A first imaging unit that images an imaging object in a three-dimensional space with a camera that captures a plurality of two-dimensional images;
A second imaging unit that captures an object in a state of facing substantially the same direction as a camera located in the vicinity of the plurality of cameras;
An acquisition unit that acquires a group of images captured from multiple viewpoints based on the complementary image captured by the second imaging unit and the image captured by the first imaging unit;
An estimation unit that estimates a projective transformation matrix of an image captured from the multi-viewpoint by applying weak calibration to the image group acquired by the acquisition unit;
A calibration unit that performs high-precision estimation of camera parameters of the first imaging unit from the projective transformation matrix estimated by the estimation unit,
Imaging system.

The second imaging unit is a camera that moves and images between cameras used in the first imaging unit.
The imaging system according to claim 1.

The second imaging unit is a camera capable of capturing a moving image;
The imaging system according to claim 1.

The second imaging unit performs an imaging action only before imaging the imaging object by the first imaging unit, and when the high-accuracy parameter estimation of the camera constituting the first imaging unit is completed, End use,
The imaging system according to any one of claims 1 to 3.

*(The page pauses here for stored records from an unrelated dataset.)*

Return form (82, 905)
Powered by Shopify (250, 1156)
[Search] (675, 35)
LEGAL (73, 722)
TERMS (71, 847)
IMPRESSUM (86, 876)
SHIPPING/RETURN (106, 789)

A first imaging method of imaging an imaging object in a three-dimensional space with a camera that captures a plurality of two-dimensional images;
A second imaging method for imaging an object in a state of facing substantially the same direction as a camera located in the vicinity of the plurality of cameras;
An acquisition method for acquiring an image group captured from multiple viewpoints based on the complementary image captured by the second imaging method and the image captured by the first imaging method;
An estimation method for estimating a projective transformation matrix of an image captured from the multi-viewpoint by applying weak calibration to the image group acquired by the acquisition method;
A calibration method for performing high-precision estimation of camera parameters of the first imaging method from the projective transformation matrix estimated by the estimation method,
Imaging method.

The second imaging method is a method using a camera that moves and images between cameras used in the first imaging method.
The imaging method according to claim 5.

The second imaging method is a method using a camera capable of capturing a moving image,
The imaging method according to claim 5.

The second imaging method performs the imaging act only before imaging the imaging object by the first imaging method, and when the high-accuracy parameter estimation of the camera constituting the first imaging method is completed End use,
The imaging method according to any one of claims 5 to 7.